*Task to carry out*.
Copy out the entries word for word, starting at the line containing "Screen dimensions: 495x259" and ending at the line containing "Open the Post tab", with both of those lines included.

*Records provided*.
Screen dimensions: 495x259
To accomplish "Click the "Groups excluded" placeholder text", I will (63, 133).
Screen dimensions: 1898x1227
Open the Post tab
...
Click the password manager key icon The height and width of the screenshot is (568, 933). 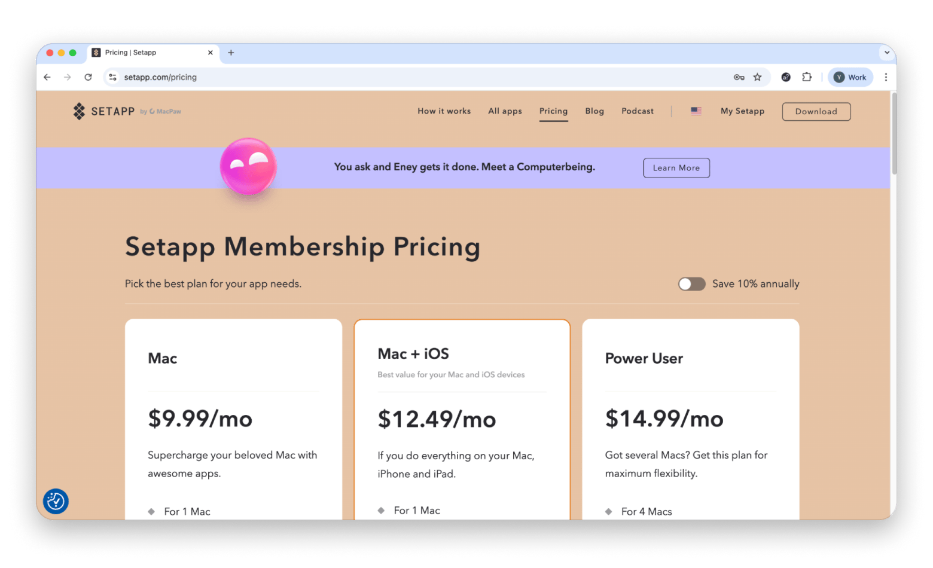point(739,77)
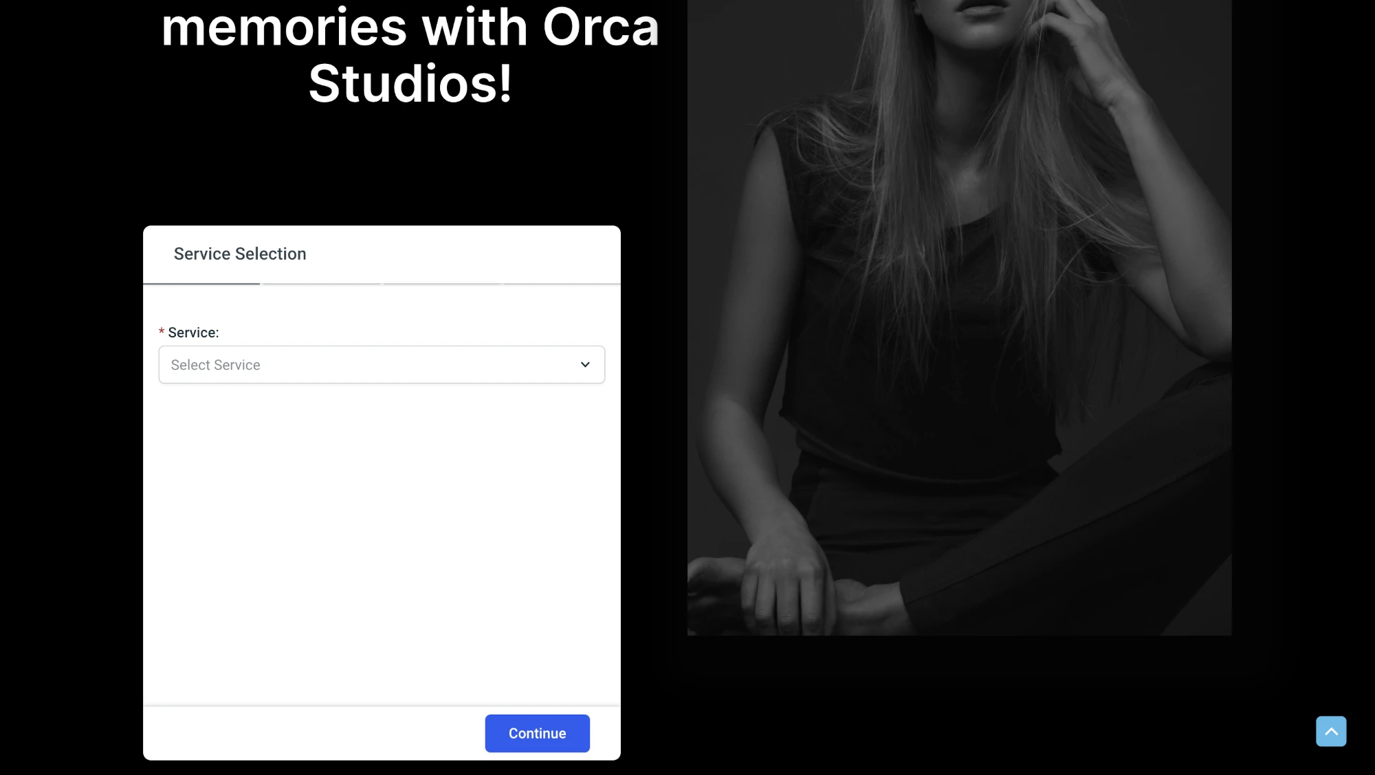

*Finished exercise*.
Screen dimensions: 495x259
To accomplish "Click the "Groups excluded" placeholder text", I will (63, 133).
Screen dimensions: 1898x1227
Open the Post tab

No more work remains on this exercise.